- Assigned task: Retype word for word the line containing "1122x728 pixels. At" and each line that follows it in the records below, through the last one, with no pictures.
# # # # # # #
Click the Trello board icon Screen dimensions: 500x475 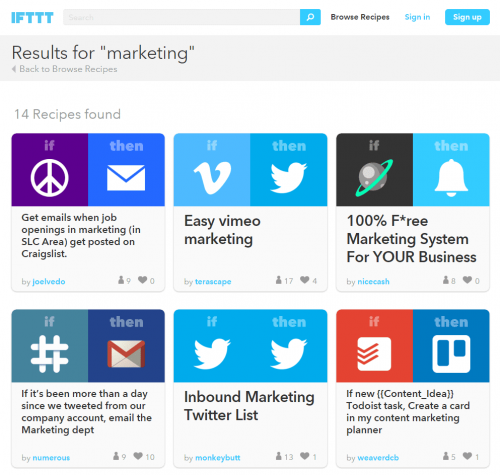point(451,354)
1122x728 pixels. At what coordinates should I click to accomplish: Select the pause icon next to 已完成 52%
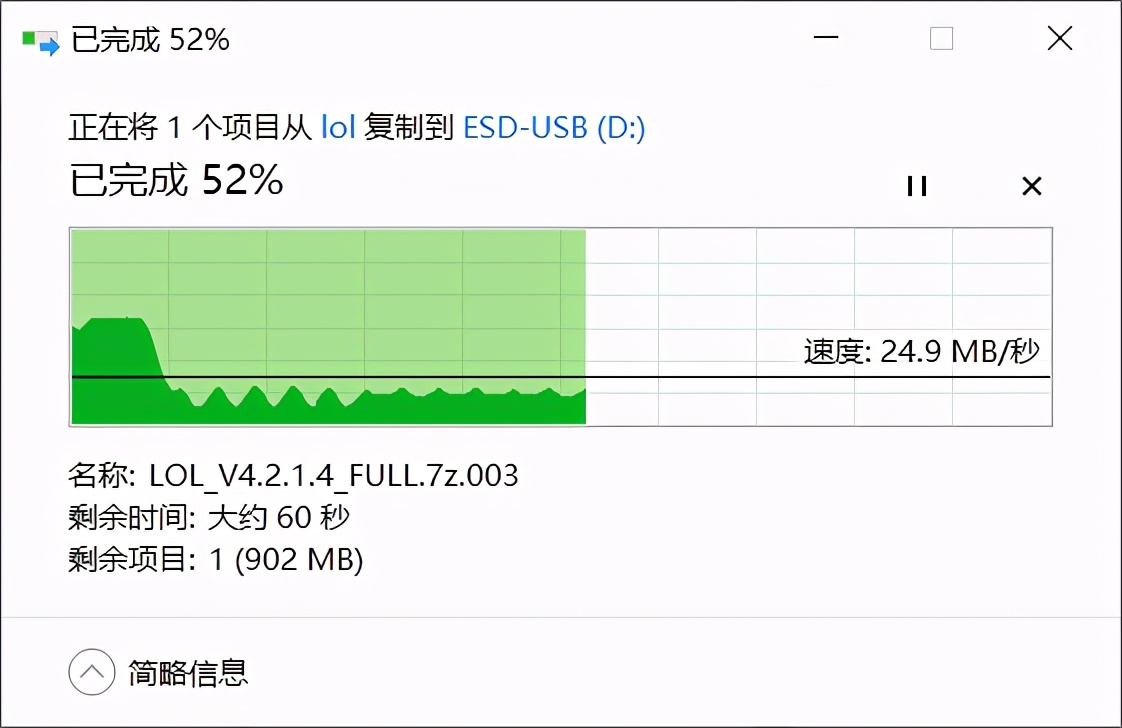point(916,186)
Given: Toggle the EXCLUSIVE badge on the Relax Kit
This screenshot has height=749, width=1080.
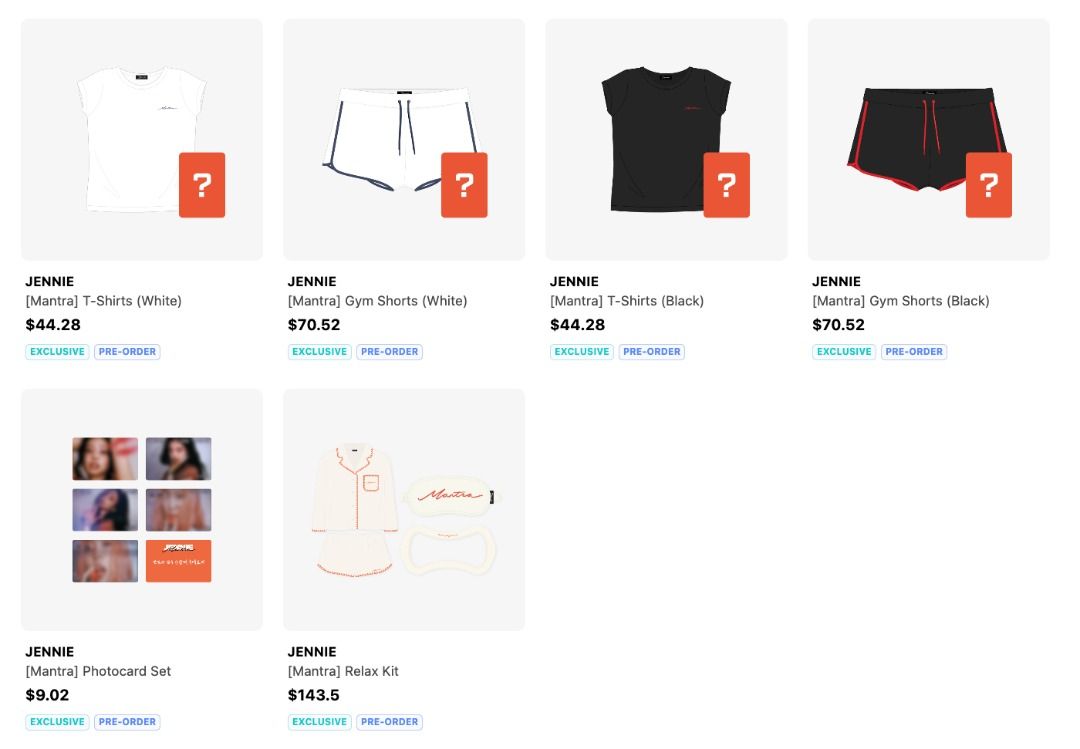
# # # # # # #
- Response area:
1122x728 pixels. At what coordinates should I click to accomplish: Select the pause icon next to 已完成 52%
point(916,186)
Given: Toggle the EXCLUSIVE badge on the Relax Kit
This screenshot has height=749, width=1080.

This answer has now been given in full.